▶ _EXERCISE DIRECTIONS_
Could you reproduce each of the following records word for word, with nothing changed?

▶ _RAW RECORDS_
......

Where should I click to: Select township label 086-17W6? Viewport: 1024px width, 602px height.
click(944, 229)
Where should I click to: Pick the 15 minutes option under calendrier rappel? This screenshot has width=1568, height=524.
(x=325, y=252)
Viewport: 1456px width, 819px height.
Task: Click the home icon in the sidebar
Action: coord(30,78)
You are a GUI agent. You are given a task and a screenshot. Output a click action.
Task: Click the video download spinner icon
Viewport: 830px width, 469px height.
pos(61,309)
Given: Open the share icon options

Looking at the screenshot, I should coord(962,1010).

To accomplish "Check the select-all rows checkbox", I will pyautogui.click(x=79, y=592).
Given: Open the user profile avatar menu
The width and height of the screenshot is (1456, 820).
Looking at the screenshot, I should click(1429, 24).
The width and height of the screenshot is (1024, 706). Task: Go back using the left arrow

......

▶ _WRITTEN SOLUTION_
Where should I click to: Select township label 086-17W6? Viewport: 1024px width, 602px height.
click(944, 229)
Where should I click to: Pick the 15 minutes option under calendrier rappel? This screenshot has width=1568, height=524.
(x=325, y=252)
Viewport: 1456px width, 819px height.
Task: Click the home icon in the sidebar
Action: coord(30,78)
You are a GUI agent. You are given a task and a screenshot. Output a click action.
Task: Click the video download spinner icon
Viewport: 830px width, 469px height.
pos(61,309)
Given: Open the share icon options

Looking at the screenshot, I should coord(962,1010).

To accomplish "Check the select-all rows checkbox", I will pyautogui.click(x=79, y=592).
Given: Open the user profile avatar menu
The width and height of the screenshot is (1456, 820).
Looking at the screenshot, I should click(1429, 24).
The width and height of the screenshot is (1024, 706). Task: Go back using the left arrow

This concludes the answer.